• **PROBLEM REQUIREMENTS**
Transcribe only the lines of the listing below from the one holding "The height and width of the screenshot is (423, 535)." through the one holding "601x391 pixels.", inclusive, without any change.

• **SUPPLIED MATERIAL**
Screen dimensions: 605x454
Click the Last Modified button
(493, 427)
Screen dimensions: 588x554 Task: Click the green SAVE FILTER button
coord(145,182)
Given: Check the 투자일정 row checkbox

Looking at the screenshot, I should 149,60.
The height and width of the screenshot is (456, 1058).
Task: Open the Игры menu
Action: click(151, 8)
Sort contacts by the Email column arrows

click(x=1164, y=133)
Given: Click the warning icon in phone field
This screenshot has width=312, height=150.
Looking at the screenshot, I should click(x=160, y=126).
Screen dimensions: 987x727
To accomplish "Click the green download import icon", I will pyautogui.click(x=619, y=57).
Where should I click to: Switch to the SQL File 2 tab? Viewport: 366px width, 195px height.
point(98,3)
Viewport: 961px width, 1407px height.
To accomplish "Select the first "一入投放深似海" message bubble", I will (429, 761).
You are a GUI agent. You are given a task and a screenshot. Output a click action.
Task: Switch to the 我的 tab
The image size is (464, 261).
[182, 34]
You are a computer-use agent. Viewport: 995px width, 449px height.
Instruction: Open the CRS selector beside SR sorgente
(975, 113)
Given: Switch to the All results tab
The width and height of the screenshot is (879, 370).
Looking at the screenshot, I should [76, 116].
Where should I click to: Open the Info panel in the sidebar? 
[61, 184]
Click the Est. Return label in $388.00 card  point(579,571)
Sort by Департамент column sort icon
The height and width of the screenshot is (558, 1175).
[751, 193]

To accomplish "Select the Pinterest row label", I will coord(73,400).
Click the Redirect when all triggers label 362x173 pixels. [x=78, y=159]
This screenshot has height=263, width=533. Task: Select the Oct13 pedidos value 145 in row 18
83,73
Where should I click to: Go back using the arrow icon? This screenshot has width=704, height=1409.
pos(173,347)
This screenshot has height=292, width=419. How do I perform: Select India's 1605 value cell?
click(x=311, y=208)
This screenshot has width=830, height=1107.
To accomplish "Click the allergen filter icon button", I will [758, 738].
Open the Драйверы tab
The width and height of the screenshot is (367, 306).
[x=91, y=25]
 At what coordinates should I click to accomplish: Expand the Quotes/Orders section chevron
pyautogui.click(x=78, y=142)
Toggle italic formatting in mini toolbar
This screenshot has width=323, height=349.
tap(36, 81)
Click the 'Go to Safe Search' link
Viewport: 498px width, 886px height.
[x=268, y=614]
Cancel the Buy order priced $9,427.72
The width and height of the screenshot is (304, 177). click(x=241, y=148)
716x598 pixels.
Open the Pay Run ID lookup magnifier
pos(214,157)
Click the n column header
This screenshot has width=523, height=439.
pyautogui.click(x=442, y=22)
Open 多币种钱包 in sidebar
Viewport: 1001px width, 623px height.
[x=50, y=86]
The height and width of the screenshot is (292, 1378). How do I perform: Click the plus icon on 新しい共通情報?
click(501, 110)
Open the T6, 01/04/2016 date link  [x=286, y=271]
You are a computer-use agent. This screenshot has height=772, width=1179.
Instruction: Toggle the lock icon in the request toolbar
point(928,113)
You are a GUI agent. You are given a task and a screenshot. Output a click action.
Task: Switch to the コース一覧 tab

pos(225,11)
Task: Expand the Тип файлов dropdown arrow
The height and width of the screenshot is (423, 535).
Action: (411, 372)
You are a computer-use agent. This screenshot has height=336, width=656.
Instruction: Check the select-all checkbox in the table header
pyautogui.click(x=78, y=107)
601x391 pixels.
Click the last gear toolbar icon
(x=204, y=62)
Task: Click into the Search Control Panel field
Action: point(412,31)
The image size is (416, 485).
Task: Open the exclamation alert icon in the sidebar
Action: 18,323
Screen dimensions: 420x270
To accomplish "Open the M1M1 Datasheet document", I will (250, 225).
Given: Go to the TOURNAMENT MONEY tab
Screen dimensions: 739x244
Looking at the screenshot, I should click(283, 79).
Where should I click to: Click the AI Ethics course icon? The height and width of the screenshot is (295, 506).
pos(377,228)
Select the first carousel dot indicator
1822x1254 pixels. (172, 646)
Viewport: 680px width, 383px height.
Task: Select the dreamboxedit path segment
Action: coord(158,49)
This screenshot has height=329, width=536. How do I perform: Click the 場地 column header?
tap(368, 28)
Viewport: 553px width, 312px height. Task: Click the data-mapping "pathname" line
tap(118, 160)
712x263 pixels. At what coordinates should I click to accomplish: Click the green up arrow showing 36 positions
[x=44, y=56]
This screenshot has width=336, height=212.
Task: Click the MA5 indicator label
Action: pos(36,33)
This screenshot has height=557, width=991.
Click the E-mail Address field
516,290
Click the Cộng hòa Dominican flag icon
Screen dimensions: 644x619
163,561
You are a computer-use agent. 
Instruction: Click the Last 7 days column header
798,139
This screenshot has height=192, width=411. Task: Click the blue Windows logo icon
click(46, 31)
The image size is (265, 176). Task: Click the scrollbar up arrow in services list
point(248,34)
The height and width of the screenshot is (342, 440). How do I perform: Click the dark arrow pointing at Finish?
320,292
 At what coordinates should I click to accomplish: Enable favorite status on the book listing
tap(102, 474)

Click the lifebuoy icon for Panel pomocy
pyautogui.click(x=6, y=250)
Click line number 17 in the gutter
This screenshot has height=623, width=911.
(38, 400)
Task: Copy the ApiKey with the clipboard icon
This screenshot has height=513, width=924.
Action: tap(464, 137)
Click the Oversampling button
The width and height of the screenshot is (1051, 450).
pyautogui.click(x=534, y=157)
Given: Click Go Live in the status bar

• **YOUR RESPONSE**
The height and width of the screenshot is (423, 535).
Action: (411, 372)
You are a computer-use agent. This screenshot has height=336, width=656.
Instruction: Check the select-all checkbox in the table header
pyautogui.click(x=78, y=107)
601x391 pixels.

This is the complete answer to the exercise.